|This was a surprise, the lovely "As One Who Serves"|
award from the parish. (Don't worry. I know. Lk. 17:10)
All of this was precipitated by my 20th anniversary this past February as a staff member at St. Anne, and by the recognition I received this past summer from the National Association of Pastoral Musicians as their Pastoral Musician of the year, an honor I share with about 40 other people you’ve never heard of. Marty Haugen(1), another former recipient, told me to enjoy it - “Here’s your award. Now go away.”
But this is really all about you, of course, and also about St. Jerome in Phoenix where I served for 10 years before here. A pastoral musician without a congregation is like worse than the tree falling in the woods without anyone to hear it. The tree, at least, exists - the pastoral musician without a community doesn’t. I can say, at least, that I’ve been pretty consistent about showing up, and Woody Allen once said that showing up is 80% of success in life. Trying to inspire other people to show up is part of my job.
See, being a pastoral musician is about calling people to participation. Pete Seeger, talking about his career, is quoted in the documentary The Power of Song as saying, "I've never sung anywhere without giving the people listening to me a chance to join in. As a kid, as a lefty, as a man touring the U.S.A. and the world, as an oldster. I guess it's kind of a religion with me. Participation. That's what's going to save the human race.” At the concerts that my wife Terry, Gary Daigle and I have given, we always pass out programs with our songs so people can sing along, and we’re careful to say that the art of liturgical music isn’t what is written on the page, or how cantors and choirs can sing them, but how congregations can sing them and own them and internalize the gospel while expressing their lives of faith in those songs. Like that pastoral musician without a congregation, liturgical song doesn’t exist when it’s not actually being sung by the people of God at prayer. It might be music, but it’s not liturgical music.
But more importantly, participation in church music is a sacrament of participation in Christian life. What we like to say is that we sing when we have something to sing about. Win or lose, mostly the latter, the 7th inning stretch at Wrigley field is a good example of secular liturgical singing, as is the nearly forgotten but wildly fun singing of “Go Cubs Go” after a victory. We're together, it's a beautiful park, we're at a baseball game, we're not at work. That's something to sing about. Everyone participates. No one questions the virtuosity even of the celebrity "cantors," some of whom are pitiable in their tunelessness. It doesn't matter.
What we Christians have to sing about, win or lose, is that God is with us in the winning and the losing, especially in the losing. In our loss, God is there in a particular concrete way when we are there for one another. So the call to participation is wider than just getting people to sing. It's a vocation to invite people into gospel life.

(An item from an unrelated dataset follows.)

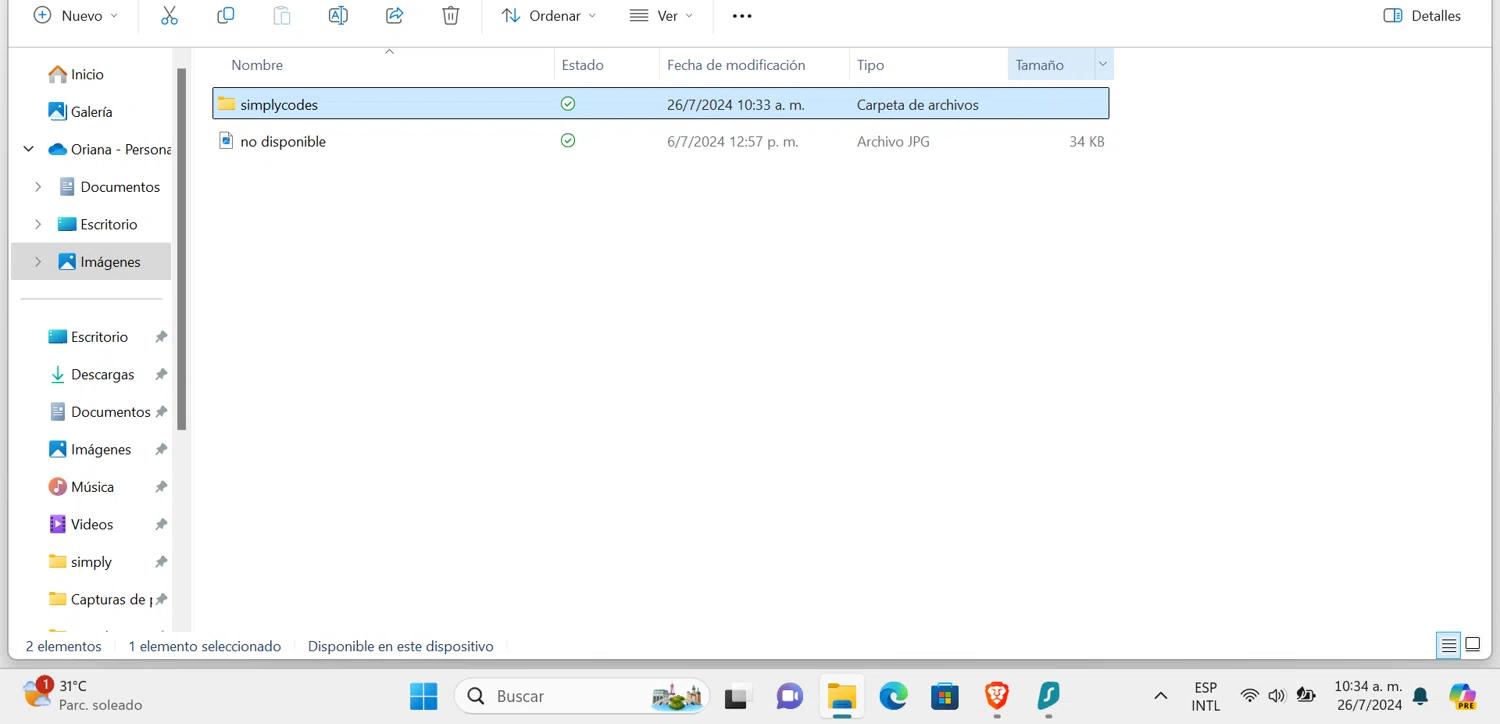Switch to large icons view layout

|Terry came to three of the masses, and|
Gary Daigle and Marcy Weckler-Barr played Sunday evening.
It's no secret that Terry's the "secret" to whatever success I can claim.
So the success of music in this parish or any parish isn’t the size of the choir, or the virtuosity of the cantors or instrumentalists, or how few wrong notes are played (thank God). Not that virtuosity is in any way a bad thing. It’s just that success in worship is not about the music at all, or the vestments, homily, or building. The “success” of liturgy is judged by what’s going on the other 167 hours of the week in the neighborhood, in our households, and businesses. It's about you, us, and what we do, and what we are becoming, and whom we are helping. That’s the kind of God we have, the God we worship. Not interested in praise, the God of Jesus is interested in agape, how we love one another.
I believe that I came to this ministry here as a result of my baptism. It’s as simple as that. God put me where I needed to be to learn what I had to learn, and sometimes I paid attention. I just kept showing up. In my life I’ve been surrounded by good teachers, holy women and men, great and generous musicians and singers, many of whom are here in this parish.
I firmly believe in the model of Church that St. Paul extols in 1 Corinthians. If there is a need in the church, there’s somebody out there with a charism or a gift from God that will fill that need. That’s why I always say, If you need something in here, ask for it. I think we needed each other in 1993, and the Holy Spirit saw to it that we found each other, 1500 miles away. That the Holy Spirit did it through Courtney Murtaugh(2) proves that God works in mysterious ways.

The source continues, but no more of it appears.